- WORK TO COMPLETE:
Would you repeat every line below exactly, please?
(Beginning of DATA EXTRACTS)
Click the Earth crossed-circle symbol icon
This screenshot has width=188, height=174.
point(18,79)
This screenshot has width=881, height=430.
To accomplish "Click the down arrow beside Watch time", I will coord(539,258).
(End of DATA EXTRACTS)
- RESULT BELOW:
Click the Earth crossed-circle symbol icon
This screenshot has width=188, height=174.
point(18,79)
This screenshot has width=881, height=430.
To accomplish "Click the down arrow beside Watch time", I will coord(539,258).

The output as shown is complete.